I just saw this quotation on the internet:

We turn away from primal perfection, our completeness, our unity with the world…

… we create an illusion that we need something exterior to ourselves for our completion…

… this dependency on what is exterior is what makes a man’s ego.

This is the essence of understanding inner game.

So where does your happiness come from? If it comes from controlling anything or anyone outside of yourself, then it is fragile indeed. If happiness comes from needing a particular outcome with a particular person, it will be thrashed against the rocks at the ocean shore until there is nothing left of it.

“The light of strength is constant, sure as love, forever glad to give itself away, because it cannot give but to itself. No one can ask in vain to share its sight, and none who enters its abode can leave without a miracle before his eyes, and strength and light abiding in his heart.” – ACIM

Practical Inner Game — the Feelings Barometer

In an ever-shifting world, how do we keep our inner game rock solid? The best way I have found is paying attention to my feelings, literally moment to moment.

Say I’m in a conversation with a man. Even if it’s a fairly heated conversation, I will stay in the conversation as long as I’m feeling good about it. Which means we are both making a sincere effort to connect.

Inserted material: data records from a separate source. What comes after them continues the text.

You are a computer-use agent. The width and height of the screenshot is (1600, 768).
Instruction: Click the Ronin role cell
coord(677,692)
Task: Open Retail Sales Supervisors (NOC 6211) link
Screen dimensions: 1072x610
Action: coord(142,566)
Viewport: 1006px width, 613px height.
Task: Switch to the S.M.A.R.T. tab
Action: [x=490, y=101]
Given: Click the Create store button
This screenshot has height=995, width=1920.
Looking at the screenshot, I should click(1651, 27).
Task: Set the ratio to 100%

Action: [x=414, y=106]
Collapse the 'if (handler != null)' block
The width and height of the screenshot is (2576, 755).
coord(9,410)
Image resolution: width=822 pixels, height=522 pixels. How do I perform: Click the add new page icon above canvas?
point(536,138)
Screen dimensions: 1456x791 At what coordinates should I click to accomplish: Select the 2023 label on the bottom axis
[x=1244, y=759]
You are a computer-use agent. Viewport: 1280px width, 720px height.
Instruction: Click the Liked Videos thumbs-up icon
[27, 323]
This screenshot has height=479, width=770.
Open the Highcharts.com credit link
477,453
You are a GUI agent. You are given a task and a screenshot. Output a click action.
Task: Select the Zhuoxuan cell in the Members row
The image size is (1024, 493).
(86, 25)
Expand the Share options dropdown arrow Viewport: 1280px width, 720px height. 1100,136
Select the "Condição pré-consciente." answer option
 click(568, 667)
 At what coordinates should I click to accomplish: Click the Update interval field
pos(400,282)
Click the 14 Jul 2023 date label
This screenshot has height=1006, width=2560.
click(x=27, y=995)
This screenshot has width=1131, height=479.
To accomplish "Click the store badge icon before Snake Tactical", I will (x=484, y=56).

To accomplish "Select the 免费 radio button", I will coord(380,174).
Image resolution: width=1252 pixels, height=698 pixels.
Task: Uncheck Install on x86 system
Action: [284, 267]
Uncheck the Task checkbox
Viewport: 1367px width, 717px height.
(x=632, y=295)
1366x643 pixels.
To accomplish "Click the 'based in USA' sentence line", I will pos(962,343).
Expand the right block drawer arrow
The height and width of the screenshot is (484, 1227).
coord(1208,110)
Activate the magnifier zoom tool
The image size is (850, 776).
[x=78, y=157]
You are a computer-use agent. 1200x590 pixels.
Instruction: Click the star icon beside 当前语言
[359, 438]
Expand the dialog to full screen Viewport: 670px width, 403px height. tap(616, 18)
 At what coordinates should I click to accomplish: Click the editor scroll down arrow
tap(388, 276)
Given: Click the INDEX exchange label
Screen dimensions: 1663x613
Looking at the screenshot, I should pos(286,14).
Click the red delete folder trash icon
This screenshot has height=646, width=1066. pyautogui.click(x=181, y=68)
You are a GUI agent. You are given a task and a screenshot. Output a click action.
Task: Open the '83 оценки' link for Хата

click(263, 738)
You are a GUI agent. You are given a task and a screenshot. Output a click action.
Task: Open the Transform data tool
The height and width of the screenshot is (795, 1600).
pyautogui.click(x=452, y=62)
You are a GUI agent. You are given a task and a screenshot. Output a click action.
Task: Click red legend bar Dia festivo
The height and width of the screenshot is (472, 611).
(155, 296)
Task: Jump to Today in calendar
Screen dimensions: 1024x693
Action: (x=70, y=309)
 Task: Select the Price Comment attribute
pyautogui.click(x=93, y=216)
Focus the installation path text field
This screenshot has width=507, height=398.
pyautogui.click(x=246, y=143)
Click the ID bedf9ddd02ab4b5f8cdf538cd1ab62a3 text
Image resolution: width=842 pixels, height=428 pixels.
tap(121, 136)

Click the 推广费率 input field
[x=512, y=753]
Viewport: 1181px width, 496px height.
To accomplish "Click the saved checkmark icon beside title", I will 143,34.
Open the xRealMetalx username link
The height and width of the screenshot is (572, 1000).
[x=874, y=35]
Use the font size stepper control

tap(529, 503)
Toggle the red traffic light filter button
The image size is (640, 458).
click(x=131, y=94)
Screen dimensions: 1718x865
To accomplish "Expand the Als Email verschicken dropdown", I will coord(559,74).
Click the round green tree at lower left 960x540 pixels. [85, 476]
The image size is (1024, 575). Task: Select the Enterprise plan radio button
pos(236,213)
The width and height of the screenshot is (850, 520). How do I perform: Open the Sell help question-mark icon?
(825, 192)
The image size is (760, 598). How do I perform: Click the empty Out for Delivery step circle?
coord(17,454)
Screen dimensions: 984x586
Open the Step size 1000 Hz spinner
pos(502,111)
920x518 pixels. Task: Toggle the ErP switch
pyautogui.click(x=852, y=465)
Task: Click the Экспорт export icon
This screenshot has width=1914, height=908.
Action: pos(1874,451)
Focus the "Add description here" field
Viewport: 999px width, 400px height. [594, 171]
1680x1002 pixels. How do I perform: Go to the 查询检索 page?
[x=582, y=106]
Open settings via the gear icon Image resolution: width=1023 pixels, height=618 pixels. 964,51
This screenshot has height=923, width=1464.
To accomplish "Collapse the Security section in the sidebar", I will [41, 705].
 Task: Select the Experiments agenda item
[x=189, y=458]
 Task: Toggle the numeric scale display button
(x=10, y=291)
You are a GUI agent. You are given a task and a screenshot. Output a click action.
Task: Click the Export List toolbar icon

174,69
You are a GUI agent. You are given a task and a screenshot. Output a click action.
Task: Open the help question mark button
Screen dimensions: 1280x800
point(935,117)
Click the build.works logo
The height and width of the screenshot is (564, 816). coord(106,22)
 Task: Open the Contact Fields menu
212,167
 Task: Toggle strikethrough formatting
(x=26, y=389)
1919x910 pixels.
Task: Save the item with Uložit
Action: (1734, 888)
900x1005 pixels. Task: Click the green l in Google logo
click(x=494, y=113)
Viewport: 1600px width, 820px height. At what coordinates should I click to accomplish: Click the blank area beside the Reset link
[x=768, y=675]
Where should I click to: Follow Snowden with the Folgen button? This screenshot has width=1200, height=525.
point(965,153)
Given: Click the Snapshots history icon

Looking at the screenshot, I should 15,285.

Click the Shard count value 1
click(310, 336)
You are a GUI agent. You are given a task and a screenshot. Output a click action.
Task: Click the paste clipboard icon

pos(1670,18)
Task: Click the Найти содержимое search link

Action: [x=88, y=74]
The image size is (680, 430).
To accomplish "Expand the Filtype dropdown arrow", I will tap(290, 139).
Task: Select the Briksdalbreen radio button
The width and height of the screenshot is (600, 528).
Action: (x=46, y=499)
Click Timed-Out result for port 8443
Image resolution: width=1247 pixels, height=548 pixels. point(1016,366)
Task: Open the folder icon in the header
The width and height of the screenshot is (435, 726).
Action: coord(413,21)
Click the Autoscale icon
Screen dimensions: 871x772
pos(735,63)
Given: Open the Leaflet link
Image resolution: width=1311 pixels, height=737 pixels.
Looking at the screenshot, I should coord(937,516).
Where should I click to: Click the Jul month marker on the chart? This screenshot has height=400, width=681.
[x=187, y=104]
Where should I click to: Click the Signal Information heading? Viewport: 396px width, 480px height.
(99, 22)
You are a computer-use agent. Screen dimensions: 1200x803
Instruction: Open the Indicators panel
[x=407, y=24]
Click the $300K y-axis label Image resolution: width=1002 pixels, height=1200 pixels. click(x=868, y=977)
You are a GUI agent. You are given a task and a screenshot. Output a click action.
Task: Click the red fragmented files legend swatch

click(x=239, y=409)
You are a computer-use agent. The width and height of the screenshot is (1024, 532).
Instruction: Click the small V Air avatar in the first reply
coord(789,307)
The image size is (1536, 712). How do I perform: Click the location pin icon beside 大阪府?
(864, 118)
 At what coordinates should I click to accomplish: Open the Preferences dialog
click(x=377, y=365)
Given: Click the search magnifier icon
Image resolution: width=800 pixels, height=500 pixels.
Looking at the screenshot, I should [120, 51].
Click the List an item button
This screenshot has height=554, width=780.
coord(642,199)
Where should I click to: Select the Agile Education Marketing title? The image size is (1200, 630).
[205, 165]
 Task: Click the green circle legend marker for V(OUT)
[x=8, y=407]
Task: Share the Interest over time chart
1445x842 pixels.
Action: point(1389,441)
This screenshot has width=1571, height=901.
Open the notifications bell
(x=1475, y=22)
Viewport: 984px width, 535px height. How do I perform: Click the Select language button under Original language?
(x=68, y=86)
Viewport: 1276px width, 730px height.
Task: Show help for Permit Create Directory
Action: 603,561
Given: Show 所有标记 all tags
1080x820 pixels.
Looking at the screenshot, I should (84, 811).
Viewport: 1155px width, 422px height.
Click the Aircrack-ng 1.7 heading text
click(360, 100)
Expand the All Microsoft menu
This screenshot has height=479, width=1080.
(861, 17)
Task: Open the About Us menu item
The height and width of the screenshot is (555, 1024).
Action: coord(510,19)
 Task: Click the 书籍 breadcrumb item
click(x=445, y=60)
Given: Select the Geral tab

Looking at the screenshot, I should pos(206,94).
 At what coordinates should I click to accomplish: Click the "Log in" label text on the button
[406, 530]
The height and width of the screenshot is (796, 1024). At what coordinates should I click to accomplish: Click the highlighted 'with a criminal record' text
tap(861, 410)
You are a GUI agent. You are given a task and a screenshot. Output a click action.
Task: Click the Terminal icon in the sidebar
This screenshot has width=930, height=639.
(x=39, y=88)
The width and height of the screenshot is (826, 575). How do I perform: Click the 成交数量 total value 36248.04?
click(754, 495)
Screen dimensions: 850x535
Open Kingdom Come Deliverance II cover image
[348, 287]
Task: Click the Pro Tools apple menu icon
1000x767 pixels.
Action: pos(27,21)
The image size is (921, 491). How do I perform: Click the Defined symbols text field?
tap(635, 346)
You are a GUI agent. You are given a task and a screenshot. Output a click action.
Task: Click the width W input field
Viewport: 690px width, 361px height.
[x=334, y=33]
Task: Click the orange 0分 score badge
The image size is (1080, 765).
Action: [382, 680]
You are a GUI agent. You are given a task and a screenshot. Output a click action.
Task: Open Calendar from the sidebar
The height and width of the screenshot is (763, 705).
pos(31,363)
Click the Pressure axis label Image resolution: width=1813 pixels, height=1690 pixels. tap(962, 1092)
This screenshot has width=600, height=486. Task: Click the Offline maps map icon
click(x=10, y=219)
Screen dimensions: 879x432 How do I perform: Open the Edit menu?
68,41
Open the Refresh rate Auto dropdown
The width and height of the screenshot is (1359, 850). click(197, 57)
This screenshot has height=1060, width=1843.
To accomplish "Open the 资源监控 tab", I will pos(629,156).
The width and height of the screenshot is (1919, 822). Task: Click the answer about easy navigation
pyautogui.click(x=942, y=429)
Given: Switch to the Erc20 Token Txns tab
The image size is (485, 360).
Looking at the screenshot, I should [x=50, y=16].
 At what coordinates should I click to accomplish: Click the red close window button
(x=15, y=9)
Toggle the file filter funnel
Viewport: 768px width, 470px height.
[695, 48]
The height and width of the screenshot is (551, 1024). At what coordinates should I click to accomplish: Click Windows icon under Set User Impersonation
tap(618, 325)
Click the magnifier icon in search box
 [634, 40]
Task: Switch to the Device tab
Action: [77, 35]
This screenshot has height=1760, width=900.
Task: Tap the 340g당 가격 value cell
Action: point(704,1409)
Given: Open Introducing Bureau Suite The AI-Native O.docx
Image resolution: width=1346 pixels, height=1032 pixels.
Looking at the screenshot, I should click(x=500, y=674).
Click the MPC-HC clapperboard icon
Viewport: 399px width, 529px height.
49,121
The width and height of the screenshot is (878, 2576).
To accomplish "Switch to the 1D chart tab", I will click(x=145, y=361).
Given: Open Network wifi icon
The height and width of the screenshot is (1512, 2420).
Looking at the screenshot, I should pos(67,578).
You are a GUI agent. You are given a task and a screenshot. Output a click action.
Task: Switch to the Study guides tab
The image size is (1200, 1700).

But if I feel my energy drop, a sensation that for me is usually somewhere in my gut or solar plexus, or occasionally as happened yesterday in a conversation with a man, he is being rough enough that I get tears in my eyes, I pay attention to those feelings. Then I check in with myself and let intuition guide what I’m going to do.

What I will NOT do, ever again, is stay in a situation that feels bad to me. I realize now that my feeling good is literally the ONLY thing that really matters. If I feel good, people around me will feel good, so it’s truly the greatest gift that I can give to the world.

How to Navigate Bad-Feeling Situations: The Willingness to Communicate or Let Go

In non-violent communication parlance, a drop in my energy level (with feelings such as fear, sadness, anger, frustration, etc.) generally means that some need of mine is not being met. In a conversation with a man, the needs not getting met tend to be for respect, care, consideration, mutuality, communication, and so forth.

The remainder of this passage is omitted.